Robert Grecian1,Patricia Dos Santos Coelho1,Emily Watts1,Kev Dhaliwal1,Adam Byron1,Margaret Frame1,Moira Whyte1,Sarah Walmsley1
1Edinburgh University



The majority of patients with lung cancer present with late stage disease. Better understanding of immune responses to advanced cancer may aid in identification of new therapeutic targets. Blood neutrophil-to-lymphocyte ratio (NLR) is known to strongly correlate with clinical outcome, and expanded populations of low density blood neutrophils have been observed in cancer. However, less is known about the pathophysiological role neutrophils may play at the metastatic site, with an additional lack of human data in the literature. This research therefore aimed to identify the neutrophil subpopulations present in stage IV lung cancer and elucidate their function.

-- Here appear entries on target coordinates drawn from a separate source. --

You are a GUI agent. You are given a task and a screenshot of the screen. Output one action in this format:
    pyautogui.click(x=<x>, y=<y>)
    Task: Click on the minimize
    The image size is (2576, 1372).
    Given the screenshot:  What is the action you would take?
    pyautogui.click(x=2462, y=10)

Neutrophils were extracted from the blood and pleural fluid (metastatic site) of patients with non-small cell lung cancer (NSCLC), undergoing diagnostic or therapeutic procedures (n=33). These were compared with blood neutrophils from healthy donors, or blood and pleural fluid neutrophils from patients with pneumonia. Subpopulations were defined by density, morphology and surface marker expression using flow cytometry. Ex-vivo functional studies including apoptosis were performed.


Median NLR was 6.8 (interquartile range (IQR) 3.8-11.7). There was an expanded population of CD66bhighCD11b+CD15+CD14-CD49d-CD10-CD62L-LOX-1+ low density neutrophils in advanced NSCLC, that were not present in health. Low density blood neutrophils formed 2.3% (median, IQR 0.8-9.6) of the total blood neutrophil population. Pleural fluid neutrophils constituted 8.6% (median, IQR 1.8-16.6) of pleural fluid leukocytes. Neutrophils of patients with NSCLC had a survival advantage ex-vivo in culture when compared to those of both healthy donors and those of patients with pneumonia.


In addition to density and morphology, the cell surface markers CD10, CD62L and LOX-1 may be useful in defining neutrophil subpopulations in advanced cancer. We found neutrophils in NSCLC to have a pro-survival phenotype that appears to be cancer-specific. Ongoing work will define whether these neutrophil groups are pro- or anti-tumour.